Non sono ristoranti, dunque, ma cucine fantasma – a volte all’interno di un ristorante – nelle quali la proposta ristorativa è diversa da prima, e di solito molto verticale.

In Italia l’ha fatto per esempio il bistellato Philippe Léveillée, proponendo per lunghi mesi solo gelato e cannoncini, l’ha fatto in Francia la tristellata Anne Sophie Pic, con le sue proposte semplici e alla portata di tutti.

Lo hanno fatto, negli Stati Uniti, moltissime realtà che hanno costruito brand dal nulla, spessissimo legati a un solo prodotto, o a pochissime proposte sfruttando un solo ingrediente e costruendo intorno ad esso tutta la loro carta.

Come hanno scelto che cosa proporre? Anche in base alla ricerca degli utenti.

«Con i marchi virtuali molto si riduce davvero all’ottimizzazione della ricerca», afferma su The Verge Melissa Wilson, preside della società di consulenza di servizi di ristorazione Technomic. Perché le persone cercano sulle app di consegna del cibo più o meno allo stesso modo in cui cercano qualsiasi altra cosa online. Da lì a dover imparare anche a lavorare sul SEO, a posizionarsi bene sui motori di ricerca, a fare clickbait per vendere hamburger, il passo è breve.

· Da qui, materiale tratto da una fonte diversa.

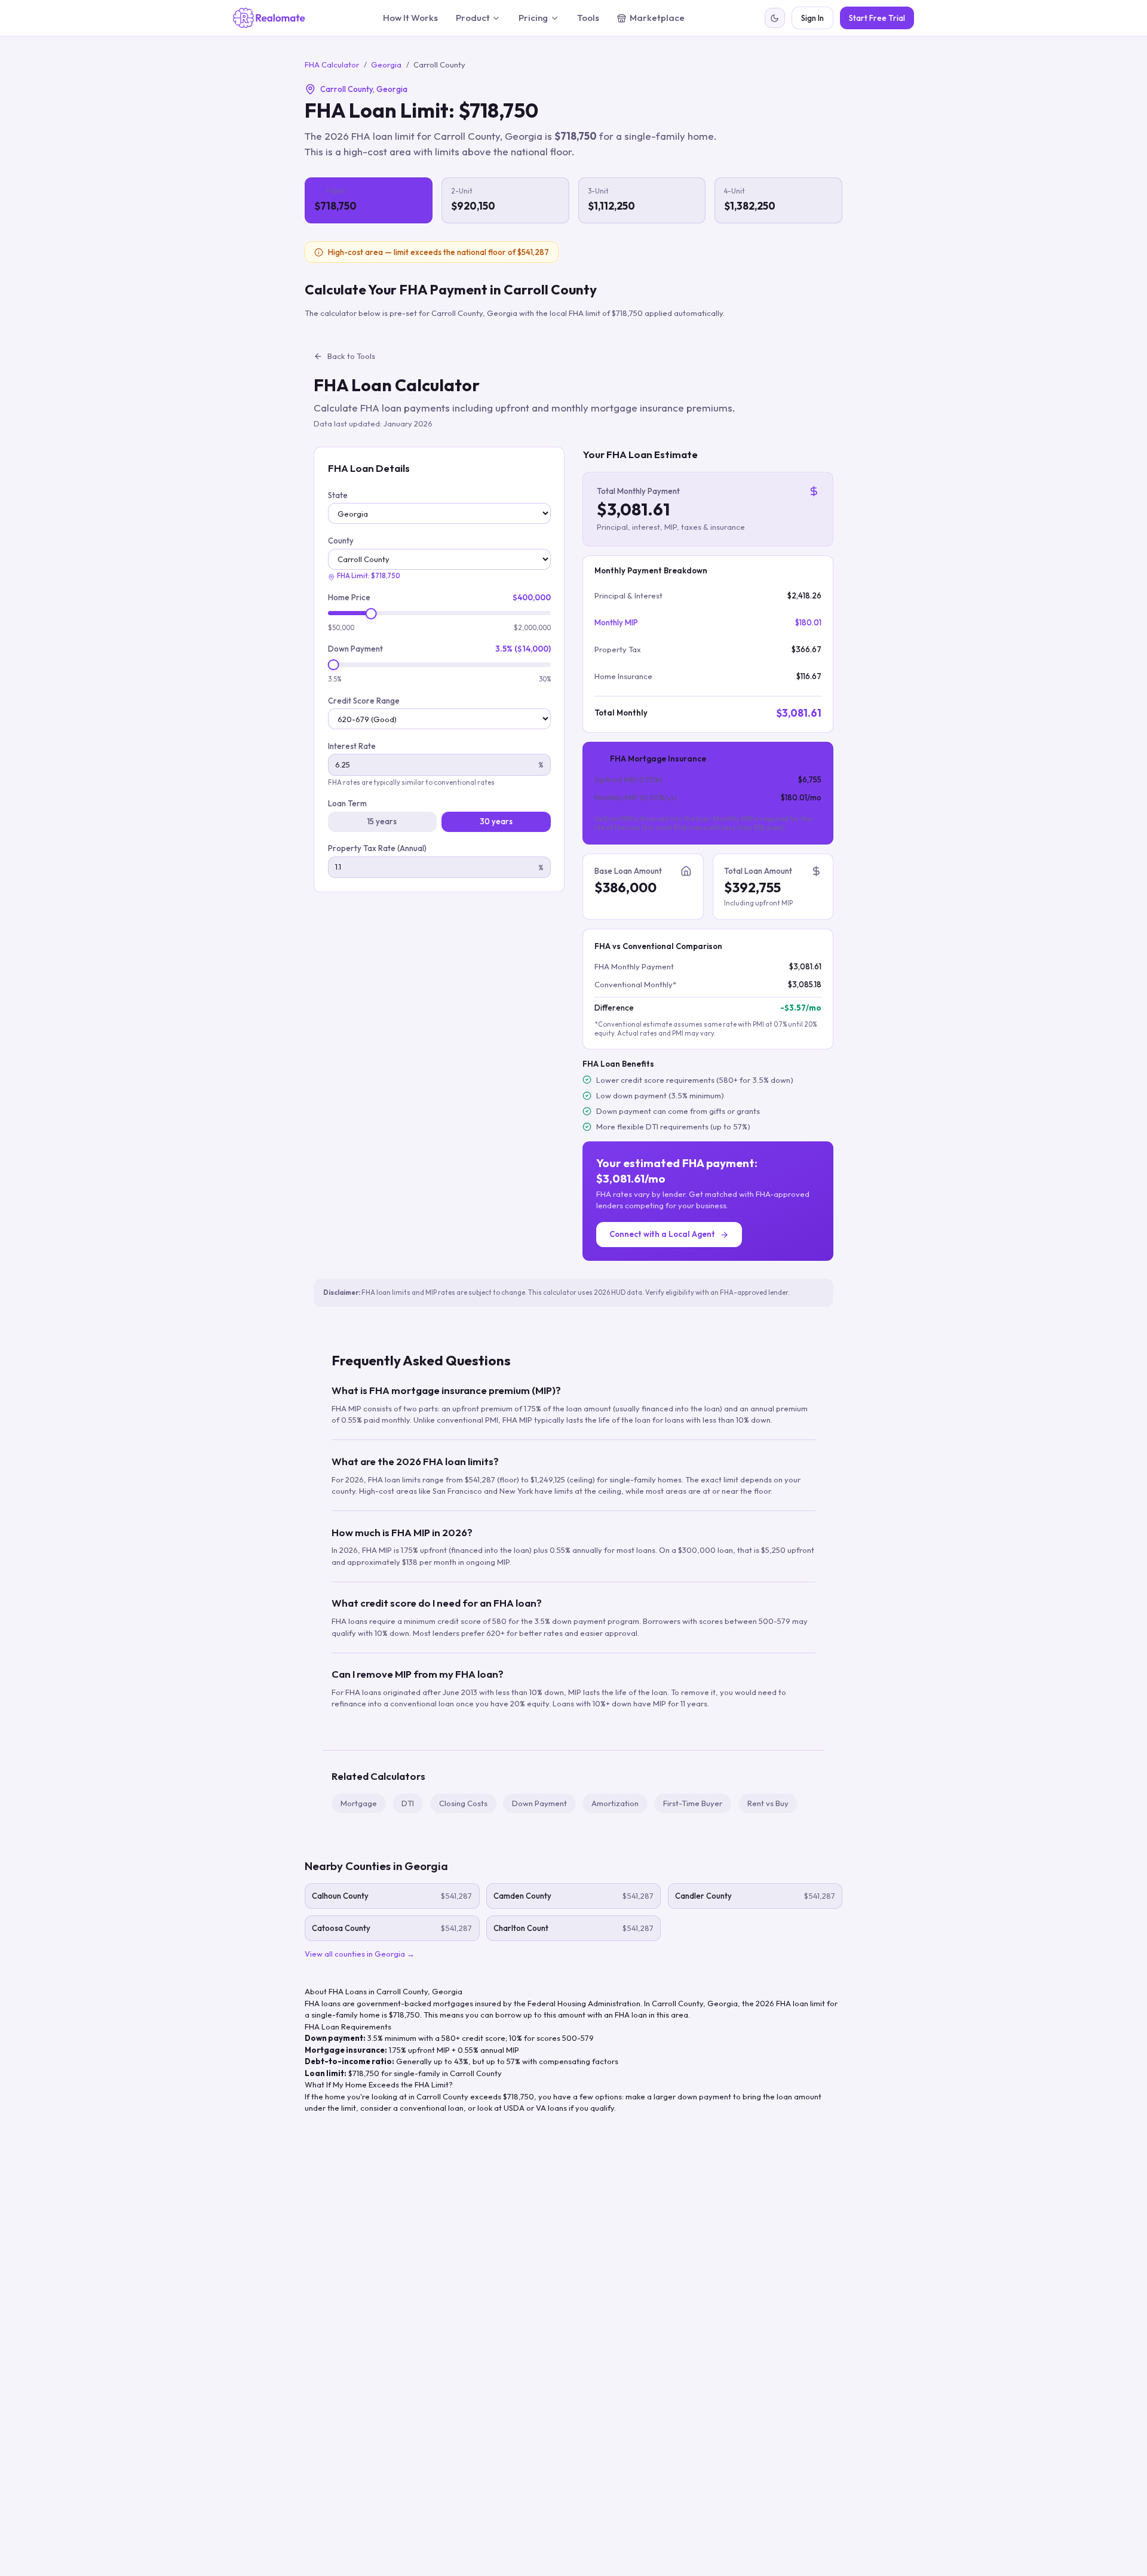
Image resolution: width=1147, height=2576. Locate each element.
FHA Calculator (332, 64)
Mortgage (359, 1803)
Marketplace (657, 17)
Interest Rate (352, 746)
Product (473, 17)
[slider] (371, 613)
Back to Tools (351, 356)
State (338, 496)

Negli Stati Uniti a fare il gioco grosso sono state le ali di pollo: croccanti, facili da preparare, facili da trasportare, perfette anche a distanza, un “cibo da divano” goloso che allo stesso tempo dà l’illusione di non essere troppo calorico. E estremamente facili da vendere, da capire, da trovare. In teoria, le persone quando ordinano online sono libere di provare cose strane; in pratica, quasi tutti poi si fermano alle opzioni che conoscono e che trovano confortanti. Per far diventare il proprio ristorante quello che verrò scelto, serve spesso solo l’ottimizzazione digitale. Un buon posizionamento fa la differenza, una buona comunicazione cambia il business, e il ristorante modifica pelle e volto, diventando a tutti gli effetti un’azienda con bisogni nuovi.

Occorre cambiare pensiero, e cambiare anche menu, andando a capire quale sarà il trend una volta che le cose cambieranno nuovamente.

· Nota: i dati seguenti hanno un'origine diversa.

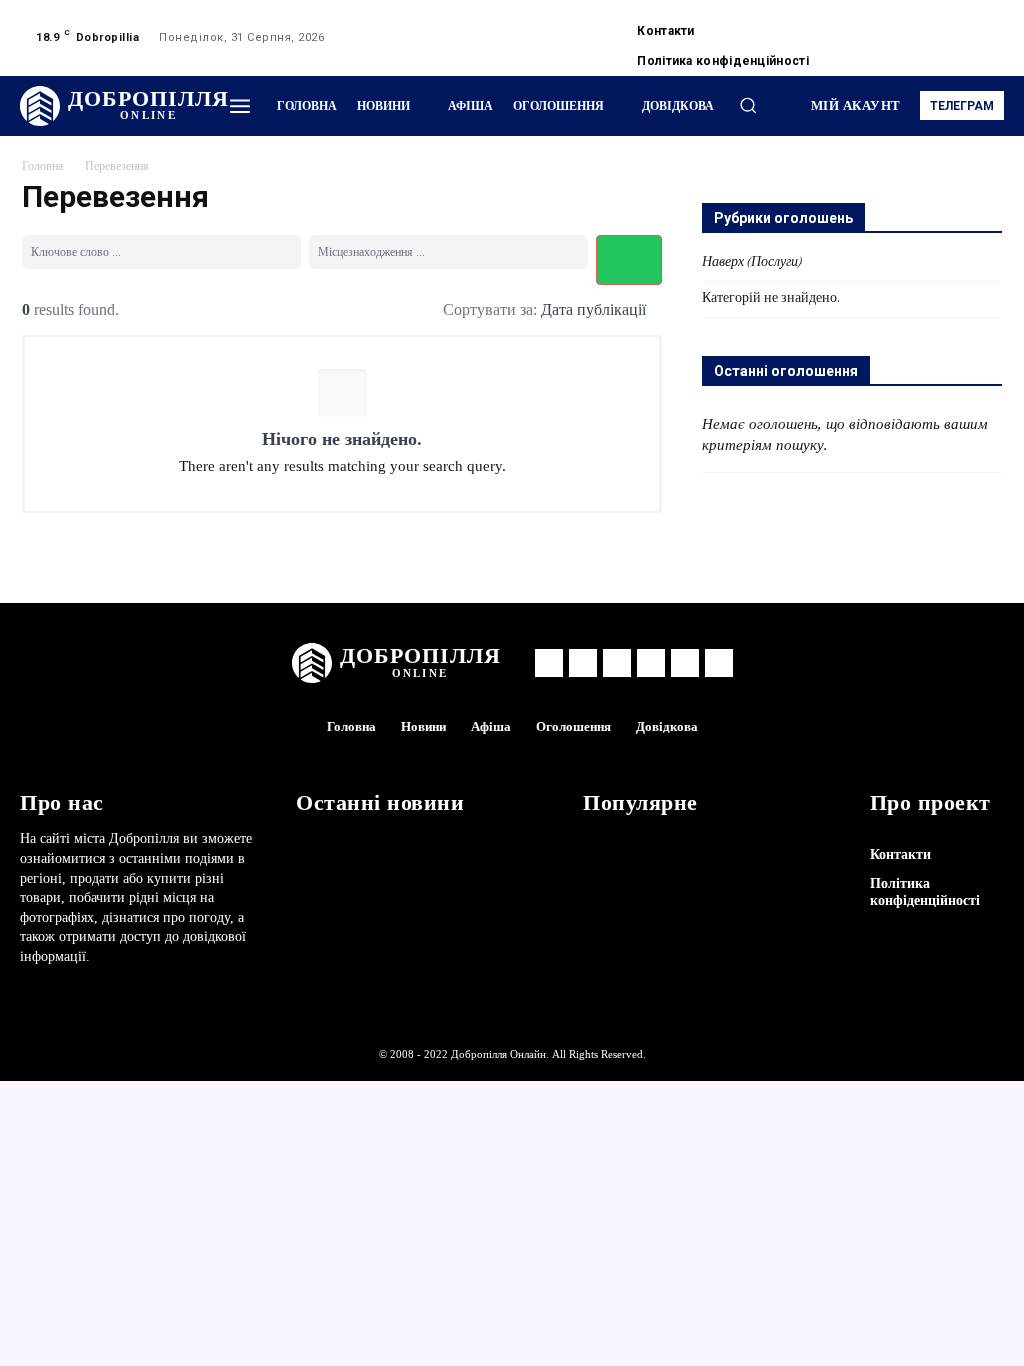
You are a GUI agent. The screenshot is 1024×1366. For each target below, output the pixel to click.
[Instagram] (910, 26)
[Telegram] (934, 26)
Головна (42, 167)
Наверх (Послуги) (752, 263)
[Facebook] (886, 26)
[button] (748, 105)
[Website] (982, 26)
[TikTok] (958, 26)
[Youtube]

Ma i brand virtuali potrebbero anche offrire a chi le sa cogliere delle nuove opportunità: perché senza sala e investimenti, si possono sperimentare nuove idee, e avere l’occasione di mettere alla prova format o progetti che fino a due anni fa sarebbe stato difficile testare su un pubblico vasto. Allo stesso tempo, la disponibilità di dati su ciò che funziona, le piattaforme che premiano algoritmicamente il successo e il modo in cui le persone cercano prodotti generici, sono tutti elementi che creano una spinta evolutiva nella stessa direzione. Intercettarla è la vera sfida per la ristorazione.